What are some of the endeavours designed to tackle those issues that are really worth flagging up?

I think there are some real standouts. You look at an agency like MediaCom and the amount of work and energy they’ve put in to genuinely making themselves more accessible – they’re one of the smartest and strongest at using apprentices properly, and really making it much more accessible at entry level. You’ve got Ogilvy, what they’re doing with their roots programme is really really leaning in and tackling these big gnarly challenges around ethnicity. I think Saatchi’s done a brilliant job around the London living wage and making it right for interns, and that meant doing some really hard remodelling of their salaries. It’s not all the big ones; there’s Liberty, who are a user-based agency down in Brixton, and they are setting a standard for how we get more young kids in and doing work experience through their Digify programme, so I think they’re four standout agencies that I would mention.

 

What can Front Foot or AA members do to improve the situation at their own workplaces?

I think the easy answer is that if they haven’t already, they should sign up for the Advertising Diversity Task Force, which Grey and MediaCom formed about two years ago with about eighteen founding agencies, and that’s a collective of the most progressive agencies in London, and we’re using our skills and our energy and our chequebooks to try and shift the dial, because although diversity and inclusion and all this stuff is complicated, we fix complicated business problems every day for our client. This is certainly no more complicated than that; we just have to turn the lens on ourselves and use our smartest planners and smartest creatives and our smartest, sharpest suits to pull together, identify initiatives and actually work at scale and at speed to make changes.

The benefit of all that is that once you’ve got one big holding company signing up, it means another one will.

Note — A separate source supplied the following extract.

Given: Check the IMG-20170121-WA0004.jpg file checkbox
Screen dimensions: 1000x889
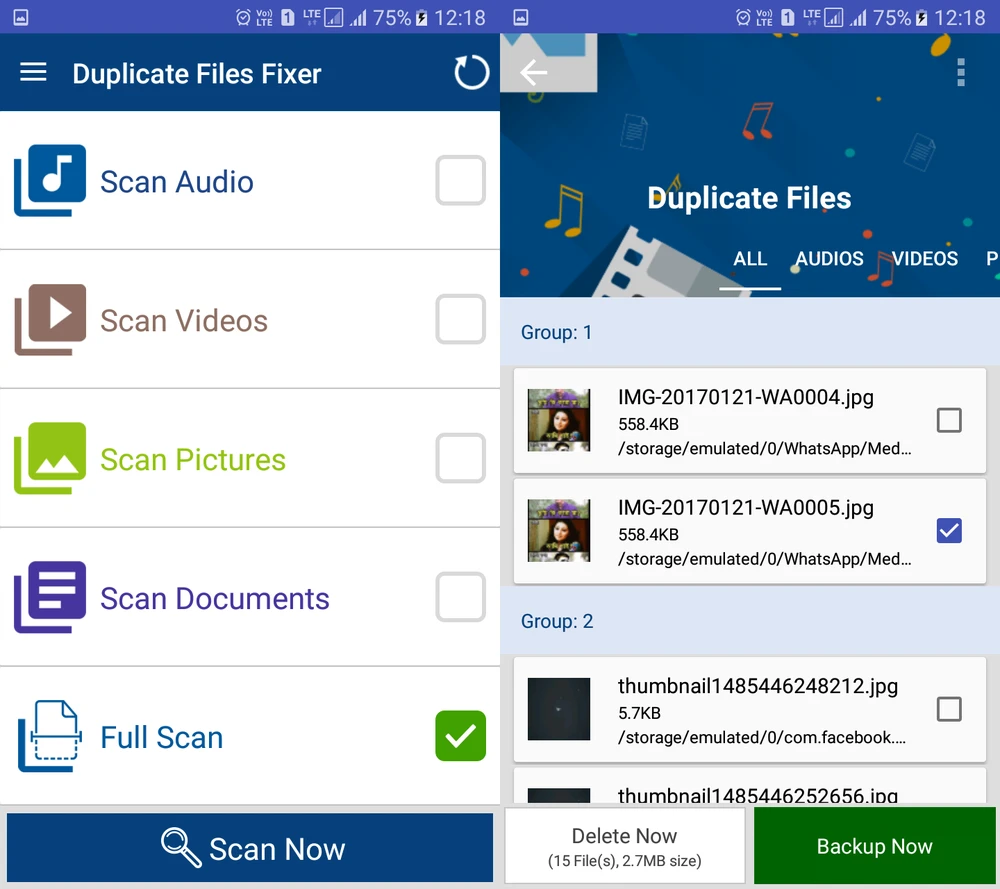Looking at the screenshot, I should (x=948, y=420).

No one wants to be the last agency to sign up for something, so there’s healthy peer pressure. That’s the Advertising Diversity Task Force, and it’ll get better the more agencies we have signed up for it.

That’s the easy thing to do, and then I think there’s practical stuff: if you do want to shift the dial on diversity it has to be exec-led, or at least have a clear exec sponsor. It has to be top-down and driven with authority and momentum, in which case it has to be the CEO, the Chief Creative Office, the MD: someone who’s really prepared to say ‘this is what we’re doing as an agency’, so I think one: it has to be exec-led.

Two: know who you are and get the data, so find a way of running your own annual census. HR can’t ask those questions, because some of these are really personal – they can ask if you’re male or female, but it pretty much stops there. After that, how are you going to find out how many people are from low social mobility backgrounds, or how many people have had some mental health challenges in the past? Know your data.

Three – we’ve talked about it: be respectful of language. Don’t use words like diversity, talk about being yourself, bringing yourself to work. A key learning for me actually is that the more you achieve the more you’re going to disenfranchise white, straight, middle class men. You’ve got to take them with you and be respectful of them and how they’re feeling, the more you power up something like this. Know what success looks like – don’t allow yourself to celebrate tokenism. Having one black person on the board doesn’t mean you’ve fixed anything.

Finally, because it is tricky, find incredible experts, and there are some really really good ones in this field. I’ve already talked about Digify, which is great for giving opportunities for BAME use. Another one is Creative Access, who are absolutely incredible at finding the best BAME talent and getting them into your agency. There’s the Hobbs Consultancy, which is a brilliant one for gender. There’s the Shine consultancy, which is able to empower literally 80 women in two days – their course is incredible so I definitely would like to give them a shoutout. It’s a complex world and we need experts, so get people like Shine to come in, talk to whoever’s leading this from an exec point of view, and they can find you fast solutions that work.